_PROBLEM REQUIREMENTS_
Set out every line of the records below as a numbered list, omitting any blank lines.

------------------------------------

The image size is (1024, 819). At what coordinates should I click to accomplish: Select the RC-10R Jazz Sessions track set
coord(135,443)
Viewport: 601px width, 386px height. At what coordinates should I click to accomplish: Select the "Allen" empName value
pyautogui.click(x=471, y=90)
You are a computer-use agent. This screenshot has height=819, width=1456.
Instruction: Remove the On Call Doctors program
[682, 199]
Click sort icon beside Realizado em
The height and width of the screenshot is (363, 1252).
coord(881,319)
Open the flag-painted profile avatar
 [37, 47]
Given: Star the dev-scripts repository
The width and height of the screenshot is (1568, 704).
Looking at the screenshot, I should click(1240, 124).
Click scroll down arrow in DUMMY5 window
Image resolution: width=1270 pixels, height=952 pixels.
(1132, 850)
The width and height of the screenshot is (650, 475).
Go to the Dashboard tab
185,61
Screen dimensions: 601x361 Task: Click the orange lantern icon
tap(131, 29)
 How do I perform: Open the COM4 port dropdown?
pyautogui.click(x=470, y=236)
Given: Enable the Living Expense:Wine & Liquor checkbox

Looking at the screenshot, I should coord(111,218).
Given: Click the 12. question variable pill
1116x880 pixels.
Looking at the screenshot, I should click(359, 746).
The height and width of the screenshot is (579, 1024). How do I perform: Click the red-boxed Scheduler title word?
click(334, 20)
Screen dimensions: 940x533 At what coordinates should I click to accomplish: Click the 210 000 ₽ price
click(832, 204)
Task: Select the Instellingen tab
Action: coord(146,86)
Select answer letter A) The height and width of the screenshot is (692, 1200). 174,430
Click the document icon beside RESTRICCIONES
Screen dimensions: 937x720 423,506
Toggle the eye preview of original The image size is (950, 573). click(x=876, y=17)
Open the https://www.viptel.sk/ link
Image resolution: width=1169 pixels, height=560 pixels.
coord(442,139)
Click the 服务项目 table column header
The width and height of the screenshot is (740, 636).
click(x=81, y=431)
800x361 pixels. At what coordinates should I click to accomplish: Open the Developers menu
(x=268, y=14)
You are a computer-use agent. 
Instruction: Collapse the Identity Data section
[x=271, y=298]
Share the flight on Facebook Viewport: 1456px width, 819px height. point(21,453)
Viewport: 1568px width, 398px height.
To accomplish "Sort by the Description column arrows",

------------------------------------

_TASK RESPONSE_
1. The image size is (1024, 819). At what coordinates should I click to accomplish: Select the RC-10R Jazz Sessions track set
2. coord(135,443)
3. Viewport: 601px width, 386px height. At what coordinates should I click to accomplish: Select the "Allen" empName value
4. pyautogui.click(x=471, y=90)
5. You are a computer-use agent. This screenshot has height=819, width=1456.
6. Instruction: Remove the On Call Doctors program
7. [682, 199]
8. Click sort icon beside Realizado em
9. The height and width of the screenshot is (363, 1252).
10. coord(881,319)
11. Open the flag-painted profile avatar
12.  [37, 47]
13. Given: Star the dev-scripts repository
14. The width and height of the screenshot is (1568, 704).
15. Looking at the screenshot, I should click(1240, 124).
16. Click scroll down arrow in DUMMY5 window
17. Image resolution: width=1270 pixels, height=952 pixels.
18. (1132, 850)
19. The width and height of the screenshot is (650, 475).
20. Go to the Dashboard tab
21. 185,61
22. Screen dimensions: 601x361 Task: Click the orange lantern icon
23. tap(131, 29)
24.  How do I perform: Open the COM4 port dropdown?
25. pyautogui.click(x=470, y=236)
26. Given: Enable the Living Expense:Wine & Liquor checkbox
27. Looking at the screenshot, I should coord(111,218).
28. Given: Click the 12. question variable pill
29. 1116x880 pixels.
30. Looking at the screenshot, I should click(359, 746).
31. The height and width of the screenshot is (579, 1024). How do I perform: Click the red-boxed Scheduler title word?
32. click(334, 20)
33. Screen dimensions: 940x533 At what coordinates should I click to accomplish: Click the 210 000 ₽ price
34. click(832, 204)
35. Task: Select the Instellingen tab
36. Action: coord(146,86)
37. Select answer letter A) The height and width of the screenshot is (692, 1200). 174,430
38. Click the document icon beside RESTRICCIONES
39. Screen dimensions: 937x720 423,506
40. Toggle the eye preview of original The image size is (950, 573). click(x=876, y=17)
41. Open the https://www.viptel.sk/ link
42. Image resolution: width=1169 pixels, height=560 pixels.
43. coord(442,139)
44. Click the 服务项目 table column header
45. The width and height of the screenshot is (740, 636).
46. click(x=81, y=431)
47. 800x361 pixels. At what coordinates should I click to accomplish: Open the Developers menu
48. (x=268, y=14)
49. You are a computer-use agent. 
50. Instruction: Collapse the Identity Data section
51. [x=271, y=298]
52. Share the flight on Facebook Viewport: 1456px width, 819px height. point(21,453)
53. Viewport: 1568px width, 398px height.
54. To accomplish "Sort by the Description column arrows",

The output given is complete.